A Aura em Tempos de Virtualidade

Ao analisar As Aventuras de Pi (EUA, 2012) Isabela Boscov ressalta que o filme de Ang Lee funde “ação real e computação gráfica com virtuosismo ímpar” na medida em que um de seus protagonistas é “um tigre feito em computador, mas insanamente felino em todos os pormenores e até na ‘aura’, por assim dizer”¹.
Essa descrição traz à lembrança a teoria de Walter Benjamin sobre a obra de arte na era da reprodutibilidade técnica, visto que, para o teórico, a tecnologia capaz de reproduzir cópias de um trabalho artístico teria o condão de macular a aura existente no produto de origem² – não obstante a inquestionável popularização e democratização obtida pela arte a partir de tais técnicas.
Dito isso, As Aventuras de Pi indica novos rumos para a relação 'tecnologia x aura' apontada por Benjamin, ao passo em que lança mão da virtualidade para construir um ser na prática inexistente, mas dotado de tamanhos instintos e comportamentos típicos de sua espécie que inevitável é vê-lo como algo real - essa falsa sensação de realidade, aliás, se deve justamente a percepção de que aquele animal possui sim uma aura que o leva, de modo tão obstinado quanto seu parceiro de naufrágio Pi, a lutar pela sobrevivência.
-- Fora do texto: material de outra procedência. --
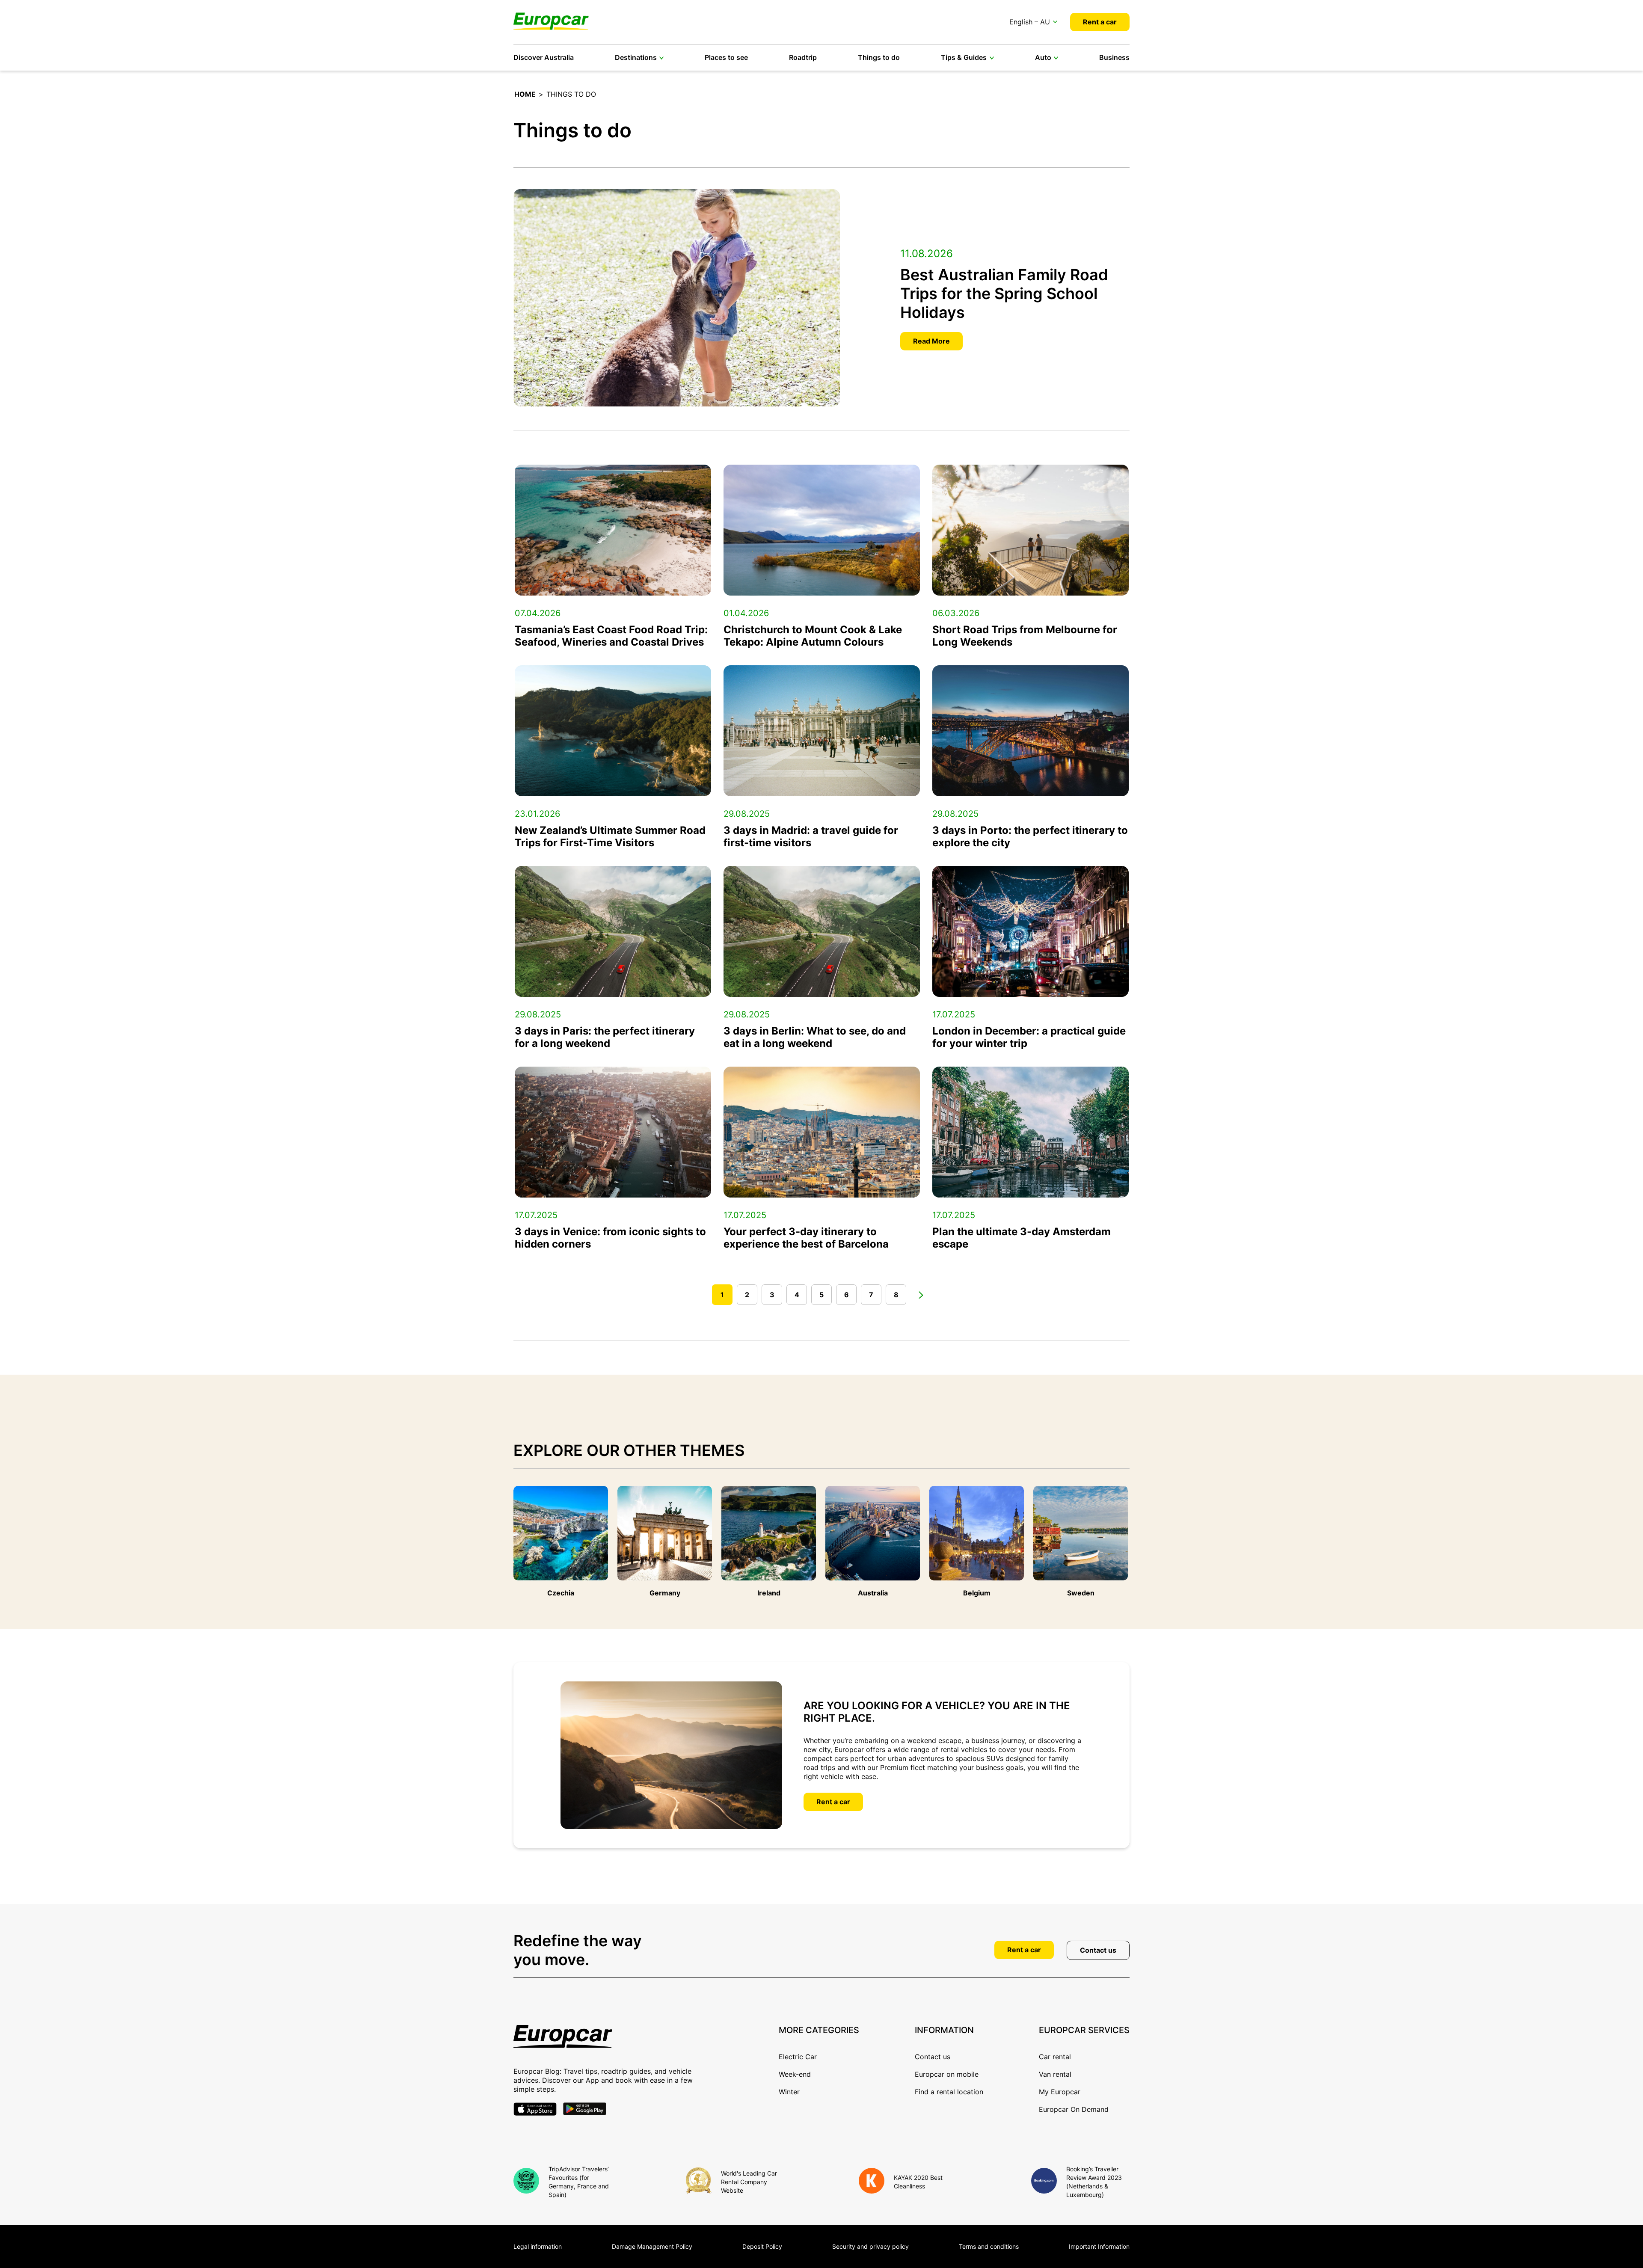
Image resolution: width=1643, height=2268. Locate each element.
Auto (1043, 57)
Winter (789, 2091)
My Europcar (1059, 2091)
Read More (931, 341)
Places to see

Assim, se no passado os avanços tecnológicos foram vistos como responsáveis por limar a aura da arte, agora podem ser encarados contrariamente eis que hábeis a, de modo inverso, criar a mesma. É claro que essa não é a primeira tentativa nesse sentido³, todavia, em se tratando de uma abordagem poética mais abraçada com a noção de aura tal como delineada por Benjamin, As Aventuras de Pi, na figura do tigre Richard Parker, fora a obra que até agora obteve os resultados mais significativos.
Ressalte-se, ainda, que o longa-metragem ainda faz uma rápida abordagem sobre os muitos caminhos da fé e da religião percorridos por Pi⁴, embora para Ang Lee esse viés sirva apenas de introdução a personalidade de um garoto que, graças ao cultivo de uma imensa espiritualidade, consegue permanecer buscando um sentido para tudo, ainda que não raro deixe de vê-lo, o que, conforme a precisa ótica de I. Boscov revela por parte da produção uma “tentativa de entender o ser, e mais ainda de compreender porque o homem quer sempre continuar sendo, mesmo perante os mais duros testes, em face das mais tristes perdas e entre as mais eternas desesperanças”⁵.
Por fim, se o nome Pi, além da constante 3,14, também pode ser compreendido como a relação entre todos os segredos do universo, o nome Richard Parker, por seu turno, traz em si a carga de tragédia e de tristeza aos poucos contornada pelo passar do tempo e pela vontade de seguir adiante. Aurático isso, não?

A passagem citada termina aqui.